- **Work instructions**: Only the lines from the one containing "The height and" through the end of the entries should be returned, exactly as they are, with the pictures omitted.

*** Begin section ***

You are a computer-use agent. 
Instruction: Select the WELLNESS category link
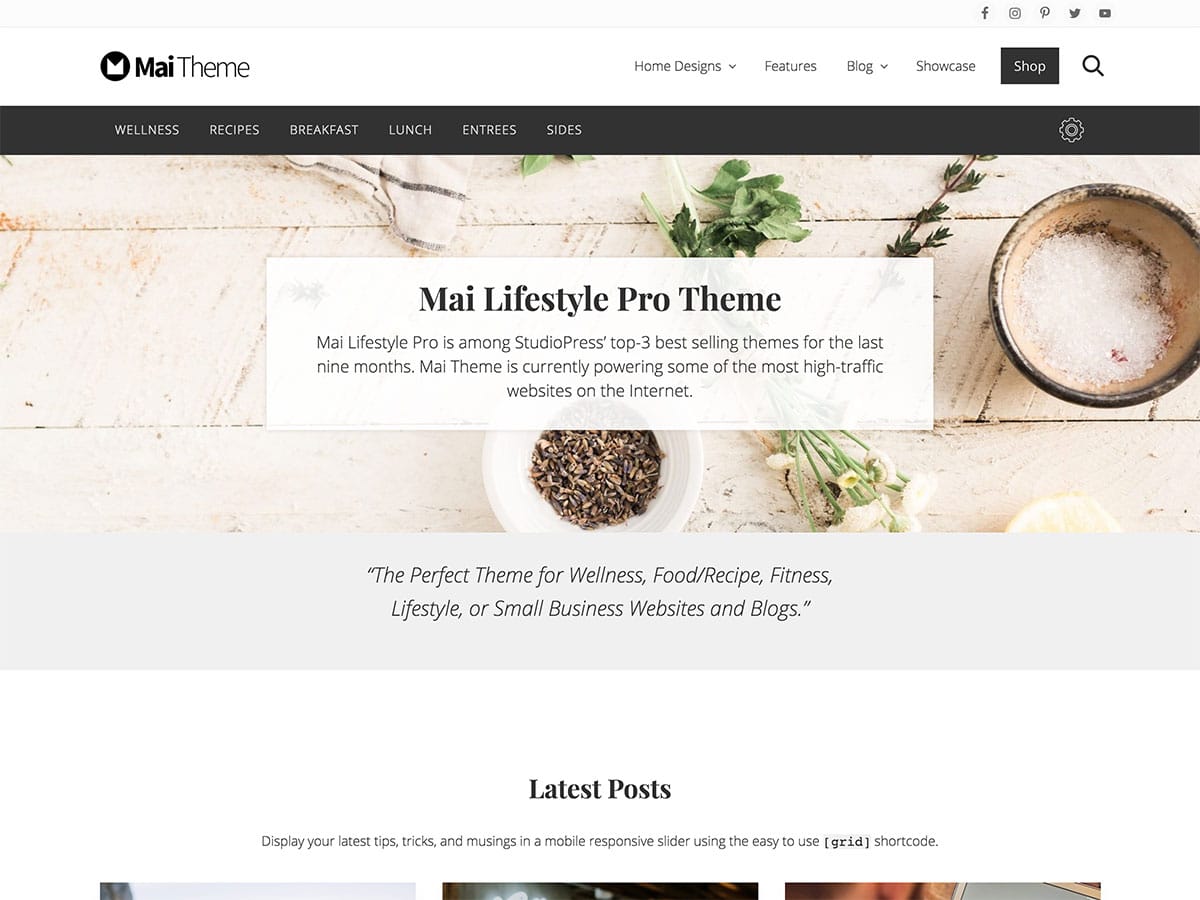[147, 130]
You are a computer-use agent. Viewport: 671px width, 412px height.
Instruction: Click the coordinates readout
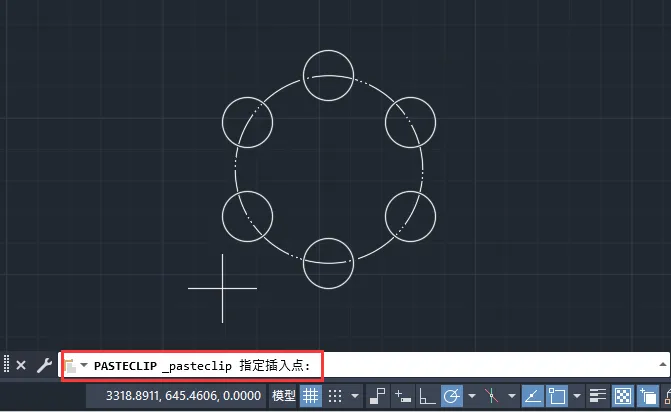click(183, 396)
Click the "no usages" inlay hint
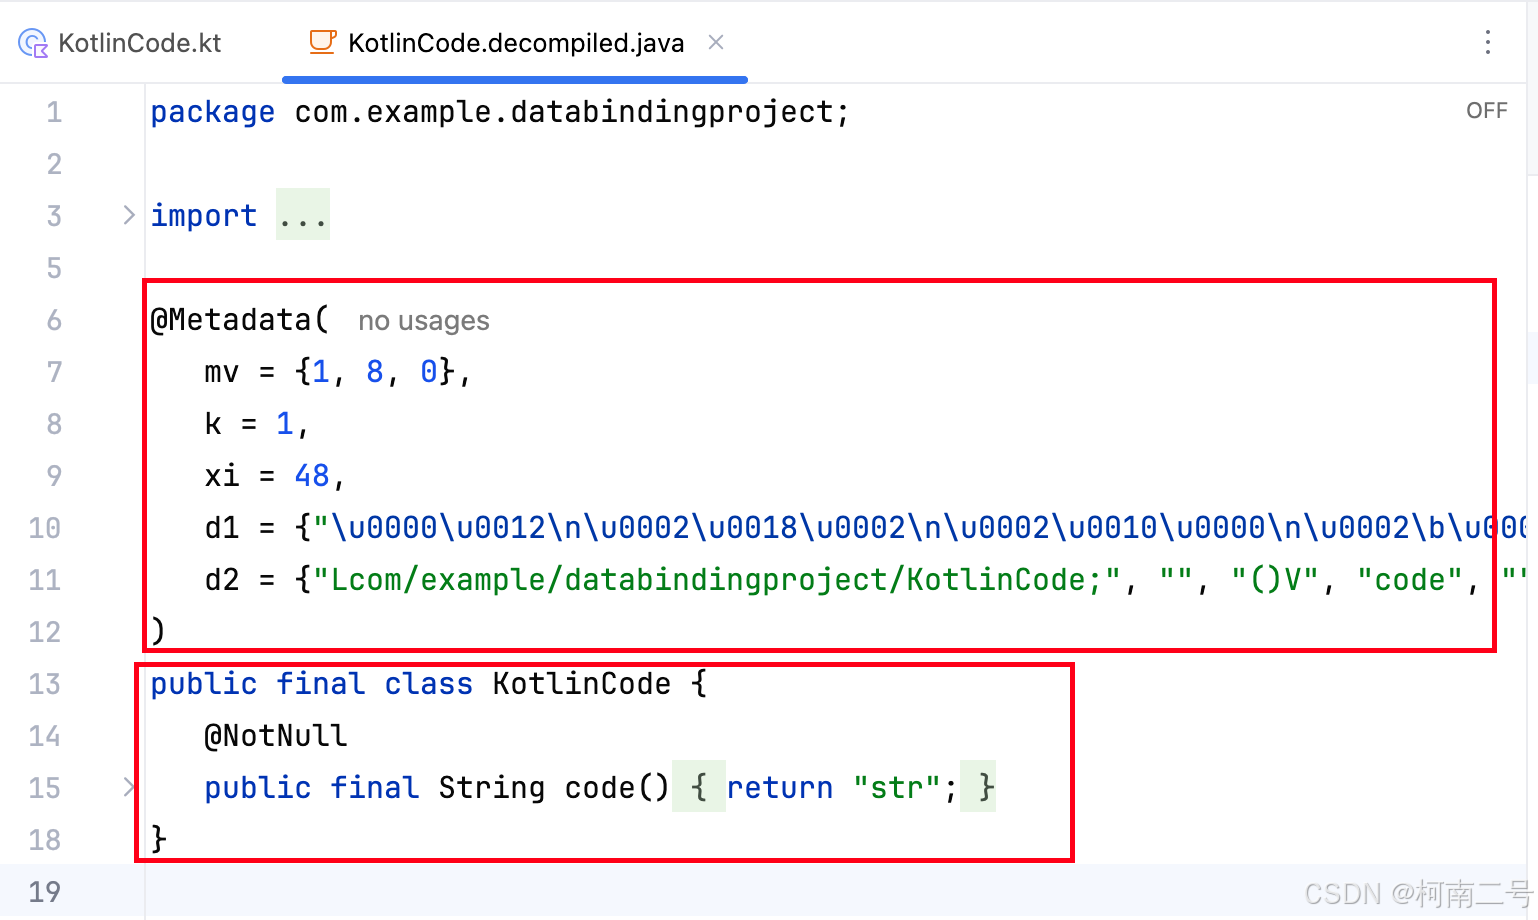The image size is (1538, 920). coord(424,320)
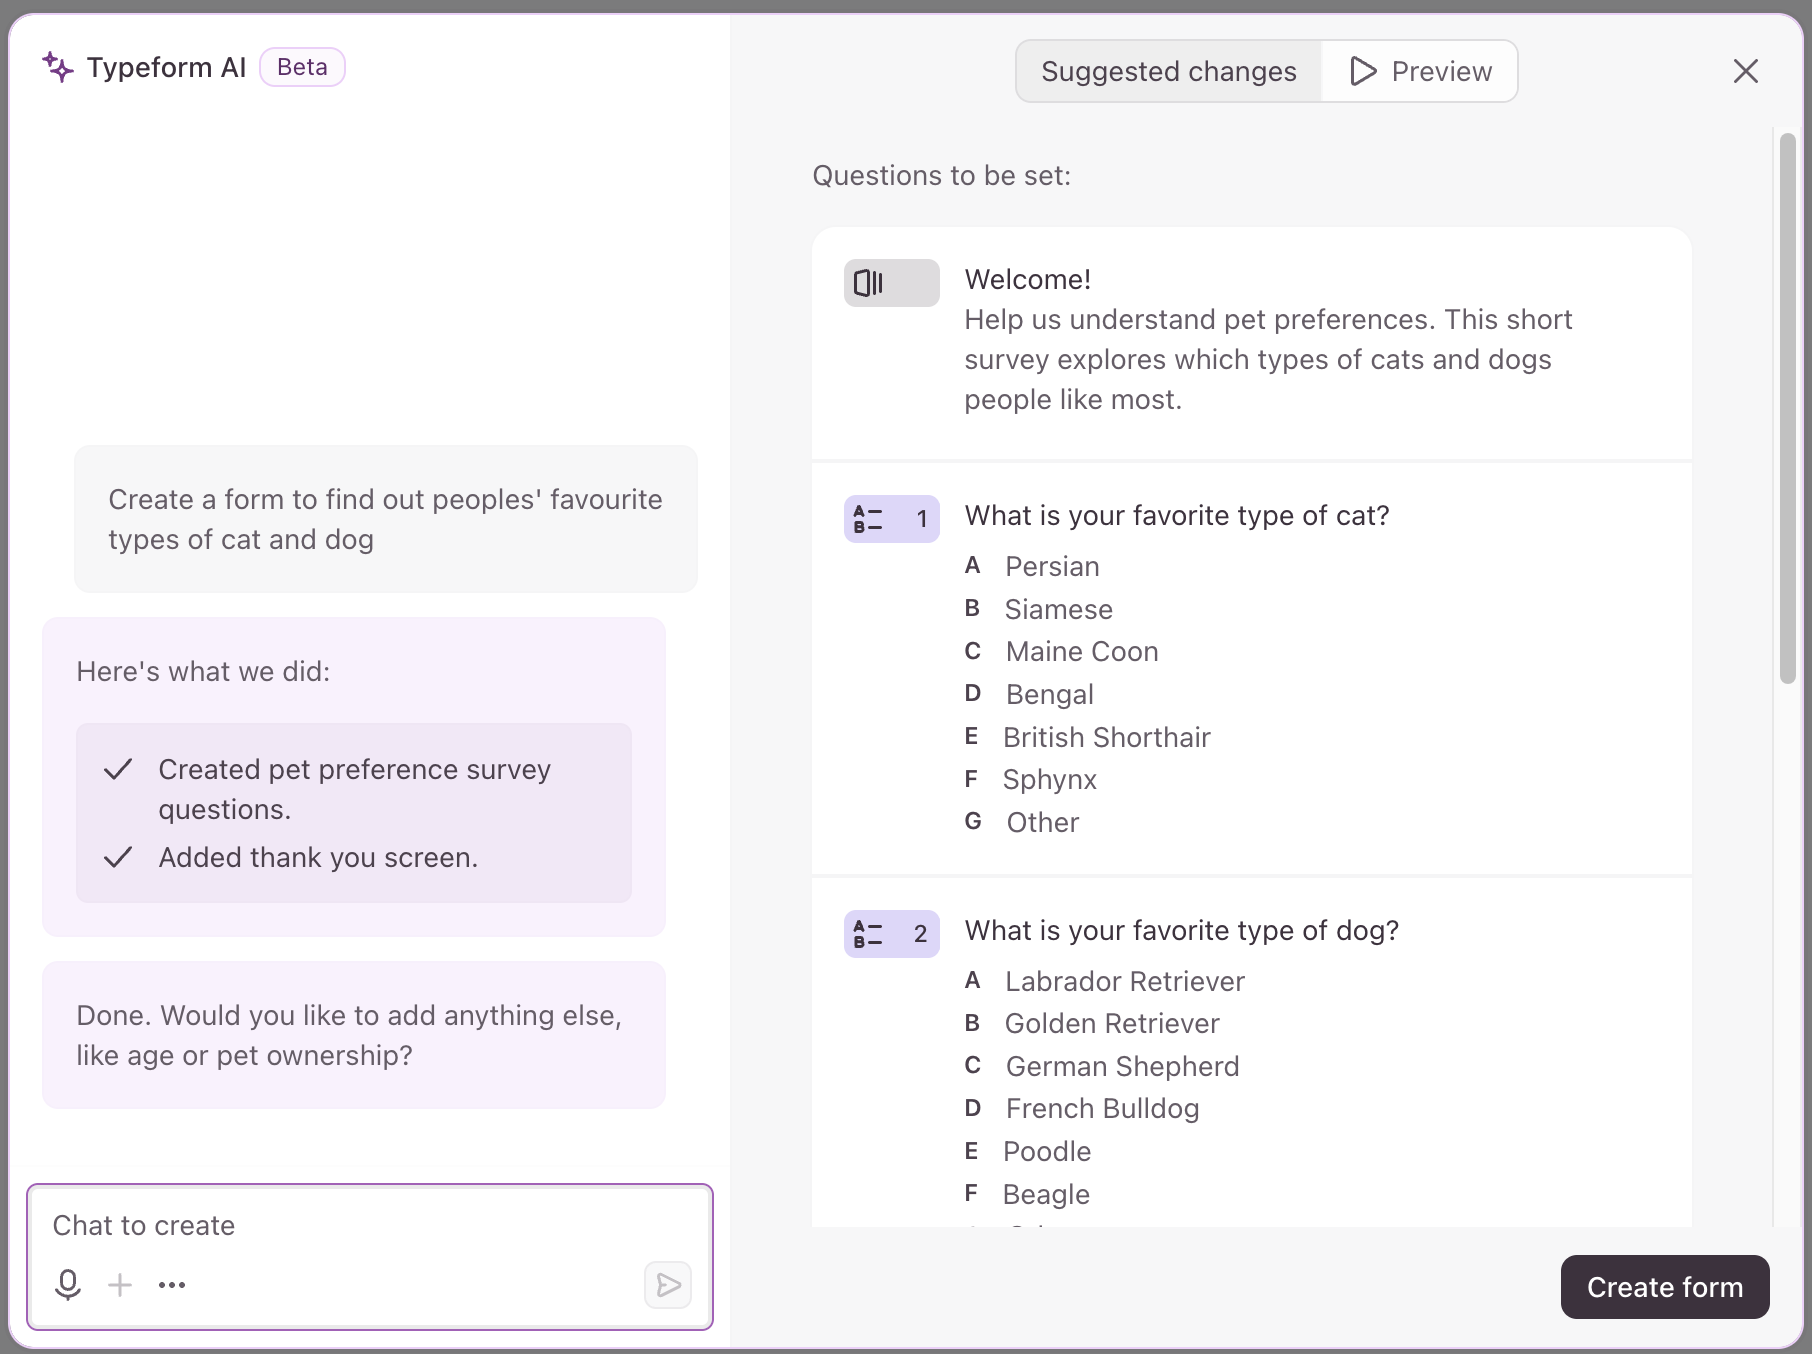Switch to the Preview tab

tap(1419, 71)
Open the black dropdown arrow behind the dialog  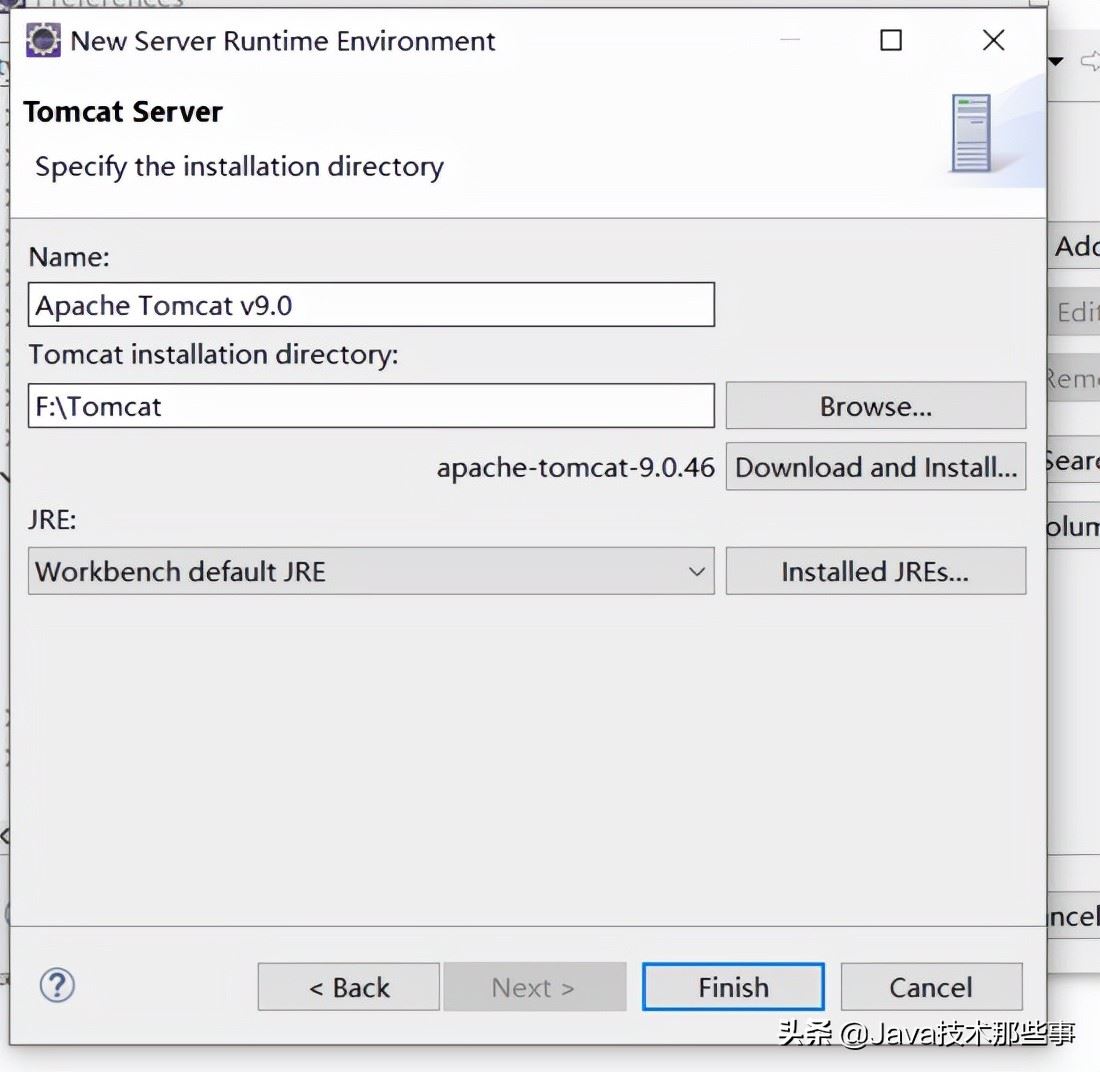(x=1056, y=62)
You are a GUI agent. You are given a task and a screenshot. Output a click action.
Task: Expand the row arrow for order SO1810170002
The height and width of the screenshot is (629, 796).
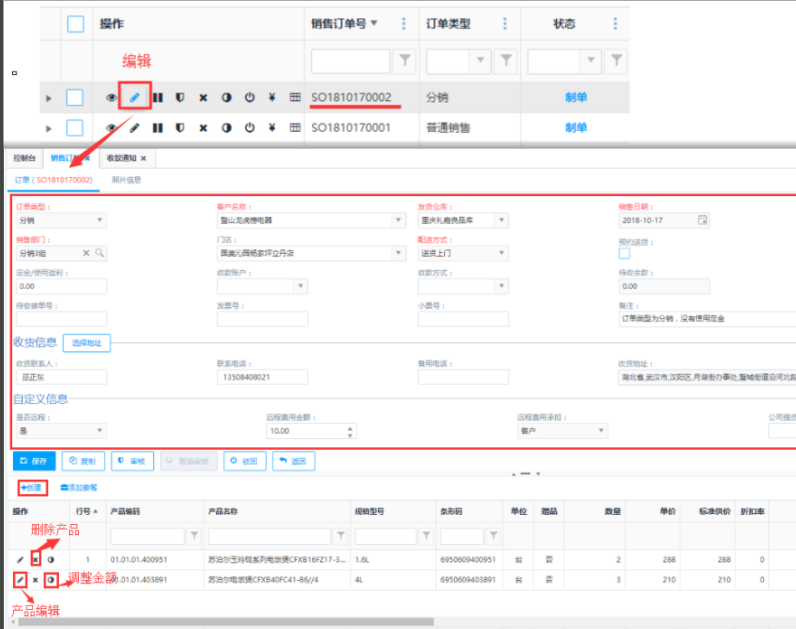point(48,98)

*** End section ***

- **Result of this exercise**:
The height and width of the screenshot is (629, 796).
point(48,98)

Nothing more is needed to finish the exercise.